Donald Trump envisage un retour des Américains sur la Lune avant la fin de son mandat
Lors d’un événement à la Maison Blanche le mercredi 29 avril, le président américain Donald Trump a exprimé sa conviction quant à la possibilité d’un retour des astronautes américains sur la Lune d’ici la fin de son mandat, prévu pour janvier 2029. En présence des astronautes de la mission Artemis II, qui ont récemment effectué un tour autour de la Lune, Trump a déclaré : « On a de bonnes chances d’y arriver », tout en ajoutant qu’il ne souhaitait pas l’affirmer catégoriquement, précisant que le programme était en avance sur le calendrier.
La NASA prévoit actuellement un alunissage pour 2028, bien que des experts soulignent que des retards supplémentaires pourraient survenir, notamment en raison du développement des alunisseurs, qui est toujours en cours.

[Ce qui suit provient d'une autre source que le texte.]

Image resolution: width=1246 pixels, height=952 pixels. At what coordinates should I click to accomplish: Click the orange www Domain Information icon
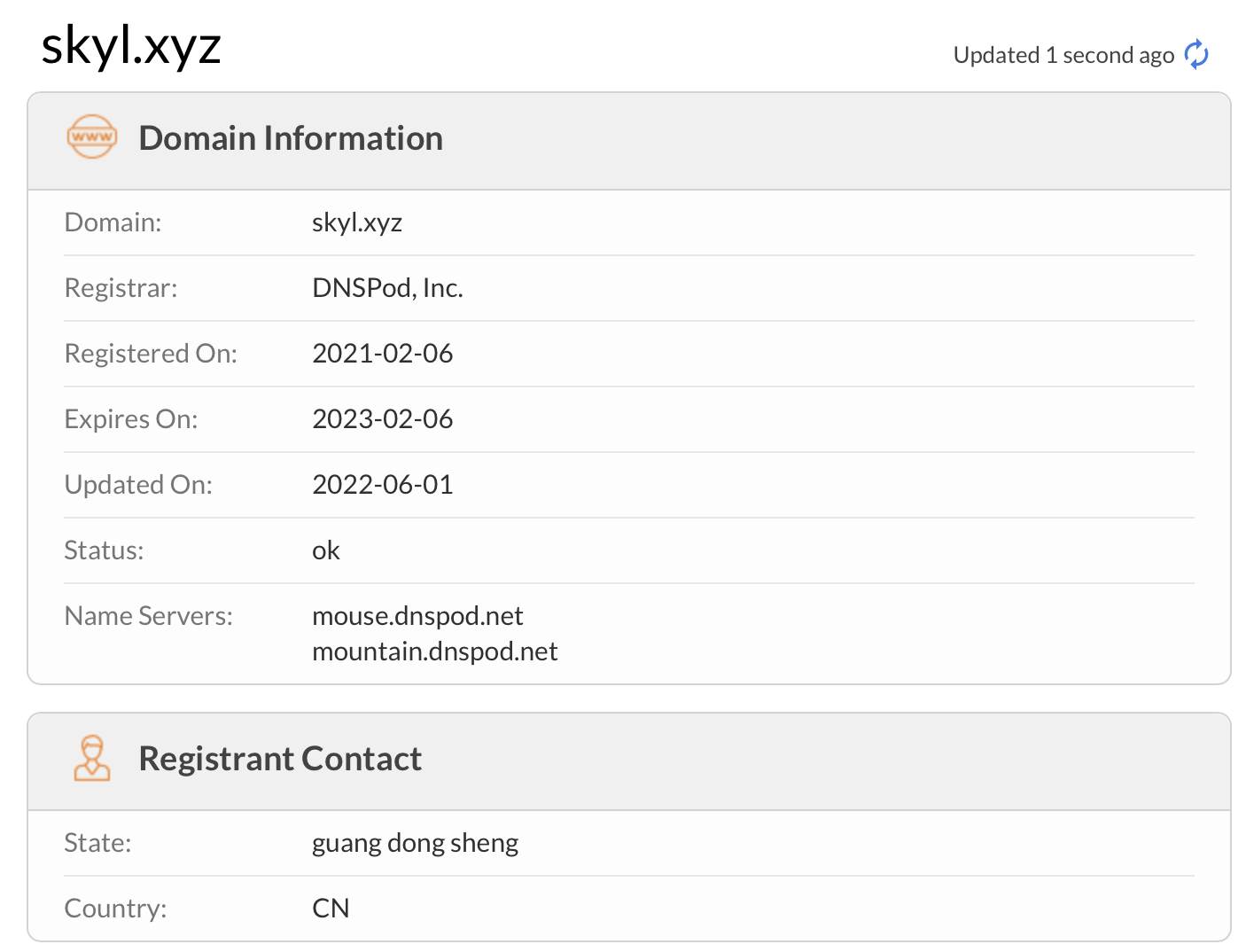(91, 137)
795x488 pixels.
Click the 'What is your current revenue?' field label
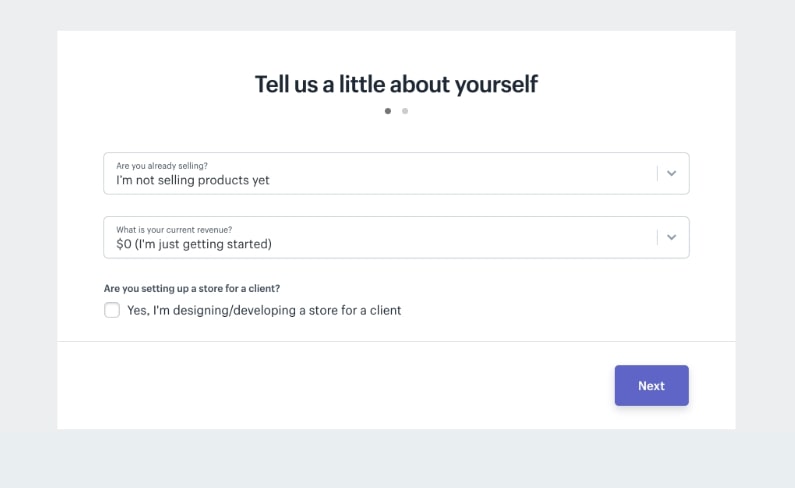174,229
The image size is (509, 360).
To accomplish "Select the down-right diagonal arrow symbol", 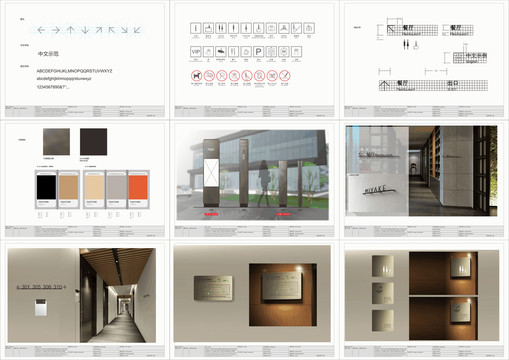I will click(x=124, y=30).
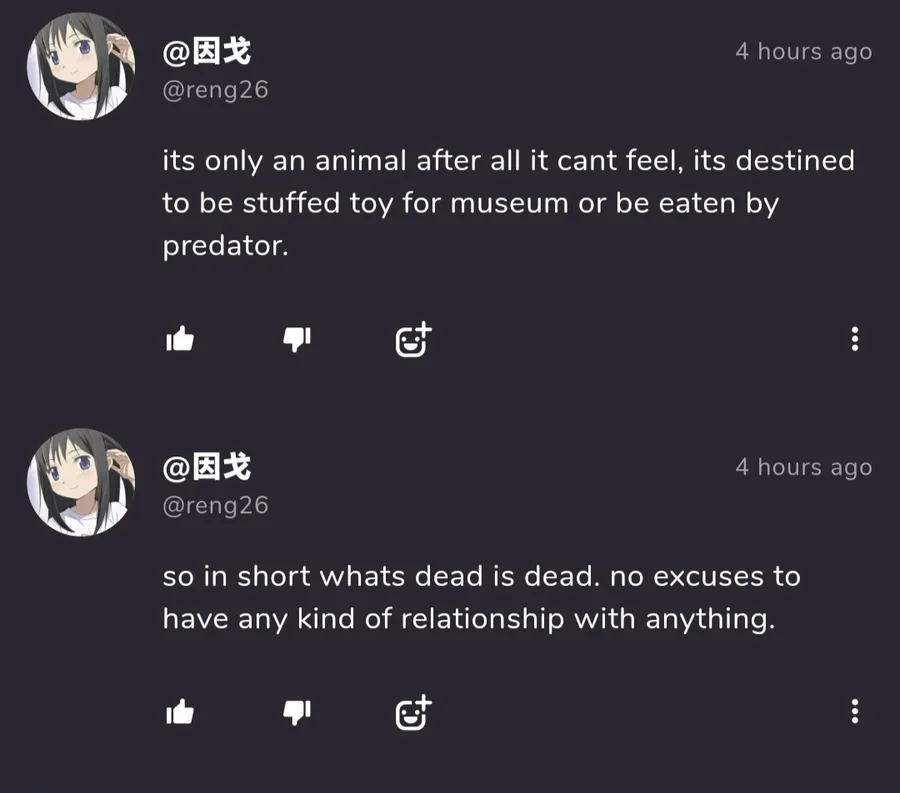Visit the @reng26 handle on second comment
The height and width of the screenshot is (793, 900).
215,506
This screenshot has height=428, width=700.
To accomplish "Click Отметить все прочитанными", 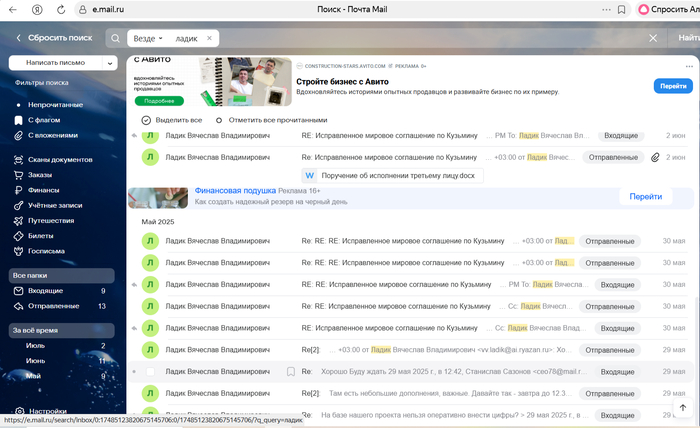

Le président a également félicité les astronautes américains Reid Wiseman, Victor Glover et Christina Koch, ainsi que leur collègue canadien Jeremy Hansen, pour le succès de leur mission. « Nous sommes très fiers d’eux. Ils ont un courage inimaginable », a-t-il déclaré, plaisantant sur la possibilité de participer à une future mission.
La mission Artemis II, lancée le 1er avril depuis la Floride à bord de la fusée SLS, a marqué un moment historique en permettant à ses membres d’atteindre une distance record de plus de 406 000 kilomètres de la Terre, faisant d’eux les premiers à aller aussi loin dans l’espace depuis plus de cinquante ans. Cette mission a également été notable pour être la première à faire voler une femme, un homme noir et un non-Américain autour de la Lune.
Le retour sur la surface lunaire est prévu pour la quatrième mission du programme Artemis en 2028, mais la date exacte dépendra des progrès réalisés par les entreprises SpaceX et Blue Origin, qui travaillent sur le développement des alunisseurs.
Par ailleurs, les États-Unis font face à une pression croissante de la part de leurs rivaux chinois, qui ambitionnent également d’envoyer des hommes sur la Lune d’ici 2030.